Our lack of success on the park, a consistent failure to get amongst the trophies has excluded us from the hostility of the football public and its media. There are few who celebrate our failures with gusto (outside a small minority) which I guess was the cause of such surprise at Villa Park in 2009 and the reaction of their support to our relegation.

Most of the football world, by and large doesn’t give a fuck about us in much the same way we don’t care about Sheffield Wednesday.

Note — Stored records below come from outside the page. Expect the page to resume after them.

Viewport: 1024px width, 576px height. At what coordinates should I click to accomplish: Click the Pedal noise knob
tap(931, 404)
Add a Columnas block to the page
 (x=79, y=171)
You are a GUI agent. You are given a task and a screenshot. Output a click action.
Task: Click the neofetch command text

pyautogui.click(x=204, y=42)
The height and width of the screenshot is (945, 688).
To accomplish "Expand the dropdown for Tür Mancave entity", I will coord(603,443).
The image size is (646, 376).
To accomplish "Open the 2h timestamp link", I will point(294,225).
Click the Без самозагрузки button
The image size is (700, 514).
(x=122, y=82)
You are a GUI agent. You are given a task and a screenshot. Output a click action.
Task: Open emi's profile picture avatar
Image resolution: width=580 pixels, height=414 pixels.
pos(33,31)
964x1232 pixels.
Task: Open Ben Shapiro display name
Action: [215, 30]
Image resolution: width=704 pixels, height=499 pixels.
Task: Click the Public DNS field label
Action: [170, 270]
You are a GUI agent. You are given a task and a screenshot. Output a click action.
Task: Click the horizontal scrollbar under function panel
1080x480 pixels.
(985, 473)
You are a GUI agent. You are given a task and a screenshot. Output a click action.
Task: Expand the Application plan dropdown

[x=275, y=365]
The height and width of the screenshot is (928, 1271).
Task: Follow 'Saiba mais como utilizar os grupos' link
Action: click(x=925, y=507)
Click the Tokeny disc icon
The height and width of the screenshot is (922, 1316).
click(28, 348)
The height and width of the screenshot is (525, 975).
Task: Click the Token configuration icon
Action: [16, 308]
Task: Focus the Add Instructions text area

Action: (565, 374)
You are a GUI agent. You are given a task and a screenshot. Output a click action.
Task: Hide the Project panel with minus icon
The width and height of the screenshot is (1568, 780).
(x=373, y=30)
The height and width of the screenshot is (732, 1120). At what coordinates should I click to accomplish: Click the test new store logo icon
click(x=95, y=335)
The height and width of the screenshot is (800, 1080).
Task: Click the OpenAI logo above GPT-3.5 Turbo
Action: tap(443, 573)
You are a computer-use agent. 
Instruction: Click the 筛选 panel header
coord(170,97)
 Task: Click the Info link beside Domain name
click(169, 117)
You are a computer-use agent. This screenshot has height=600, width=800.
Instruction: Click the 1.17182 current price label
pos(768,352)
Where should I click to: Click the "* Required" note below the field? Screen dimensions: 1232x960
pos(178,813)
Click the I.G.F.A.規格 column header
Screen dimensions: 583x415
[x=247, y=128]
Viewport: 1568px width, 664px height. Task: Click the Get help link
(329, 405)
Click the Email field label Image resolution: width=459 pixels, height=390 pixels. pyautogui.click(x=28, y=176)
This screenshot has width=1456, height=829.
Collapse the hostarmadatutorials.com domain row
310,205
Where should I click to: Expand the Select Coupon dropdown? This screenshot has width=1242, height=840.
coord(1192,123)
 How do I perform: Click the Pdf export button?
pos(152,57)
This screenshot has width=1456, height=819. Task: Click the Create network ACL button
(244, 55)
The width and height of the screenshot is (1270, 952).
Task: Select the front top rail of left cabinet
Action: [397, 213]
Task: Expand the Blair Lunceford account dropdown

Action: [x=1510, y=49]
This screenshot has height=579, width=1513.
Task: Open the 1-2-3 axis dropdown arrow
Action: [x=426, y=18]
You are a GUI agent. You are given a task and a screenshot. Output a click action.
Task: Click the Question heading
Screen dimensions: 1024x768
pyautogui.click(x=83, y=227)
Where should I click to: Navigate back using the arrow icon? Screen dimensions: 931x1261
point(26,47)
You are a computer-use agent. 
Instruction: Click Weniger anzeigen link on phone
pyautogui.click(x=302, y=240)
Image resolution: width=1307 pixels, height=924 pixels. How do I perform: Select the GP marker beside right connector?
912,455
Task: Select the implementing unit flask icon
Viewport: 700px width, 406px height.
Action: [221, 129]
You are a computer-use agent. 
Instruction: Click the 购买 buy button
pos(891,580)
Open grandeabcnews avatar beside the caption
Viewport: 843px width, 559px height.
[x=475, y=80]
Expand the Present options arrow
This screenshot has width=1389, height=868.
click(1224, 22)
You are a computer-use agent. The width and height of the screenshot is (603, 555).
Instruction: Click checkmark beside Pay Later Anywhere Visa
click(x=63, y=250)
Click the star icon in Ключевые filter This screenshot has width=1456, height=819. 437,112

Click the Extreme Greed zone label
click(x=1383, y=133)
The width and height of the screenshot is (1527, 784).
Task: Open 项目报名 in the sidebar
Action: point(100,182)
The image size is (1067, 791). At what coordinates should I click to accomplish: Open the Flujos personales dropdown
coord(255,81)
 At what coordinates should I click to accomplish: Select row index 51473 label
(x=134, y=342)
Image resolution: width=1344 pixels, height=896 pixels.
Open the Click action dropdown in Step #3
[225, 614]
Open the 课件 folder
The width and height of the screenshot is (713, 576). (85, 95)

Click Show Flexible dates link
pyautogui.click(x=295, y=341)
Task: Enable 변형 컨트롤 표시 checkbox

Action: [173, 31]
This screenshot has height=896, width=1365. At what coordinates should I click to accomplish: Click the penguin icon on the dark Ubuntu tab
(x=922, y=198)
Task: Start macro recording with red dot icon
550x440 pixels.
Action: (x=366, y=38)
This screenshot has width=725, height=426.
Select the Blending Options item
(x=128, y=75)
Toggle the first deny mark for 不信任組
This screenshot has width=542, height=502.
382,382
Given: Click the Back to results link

That is going to change. And how!

We have to be ready for it. Frankly, I’ll not give a flying one about justifying the root of any success we enjoy. Football as I knew it growing up variously under the Leazes roof, on the terraces of the Milburn and Gallowgate as well as on the benches of the East Stand has gone. The days of deciding to go to Man City the night before a game, piling into a transit sans tickets and all of that palaver is never coming back. The game was up almost thirty years ago when Man Utd, Liverpool, Everton, Arsenal and Tottenham formed the breakaway Premier League to make themselves richer and succeeded spectacularly.

If someone out there that I don’t know who supports a different club resents whatever success comes our way, I really couldn’t give a fuck either way. If they decide they hate us then I’ll think back to the glee of those Man Utd fans who told me it made it even sweeter knowing there was someone in Leeds kicking the cat when they were jumping around with the Premier League trophy again.  

No-one is envious of failure and mediocrity but success will bring a green eyed monster and every effort made to diminish our victories. Good, bring it on.

The more unpopular the better and the more successful we become.